» WHAT NEEDS TO BE DONE: Return an exact transcript of the material below from the line containing "The width and" through its final line, and no other lines.
BEGIN SOURCE MATERIAL
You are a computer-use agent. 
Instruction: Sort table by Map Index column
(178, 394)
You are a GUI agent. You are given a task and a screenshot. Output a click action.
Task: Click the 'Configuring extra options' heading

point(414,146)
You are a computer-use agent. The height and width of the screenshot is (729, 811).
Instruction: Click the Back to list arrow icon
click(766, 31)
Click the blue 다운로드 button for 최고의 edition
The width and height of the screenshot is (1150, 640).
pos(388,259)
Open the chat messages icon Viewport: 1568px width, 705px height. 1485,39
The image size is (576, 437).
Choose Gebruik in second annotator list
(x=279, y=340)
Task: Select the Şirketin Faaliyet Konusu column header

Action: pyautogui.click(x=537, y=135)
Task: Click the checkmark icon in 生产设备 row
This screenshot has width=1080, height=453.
END SOURCE MATERIAL
» ANSWER:
The width and height of the screenshot is (1150, 640).
pos(388,259)
Open the chat messages icon Viewport: 1568px width, 705px height. 1485,39
The image size is (576, 437).
Choose Gebruik in second annotator list
(x=279, y=340)
Task: Select the Şirketin Faaliyet Konusu column header

Action: pyautogui.click(x=537, y=135)
Task: Click the checkmark icon in 生产设备 row
This screenshot has width=1080, height=453.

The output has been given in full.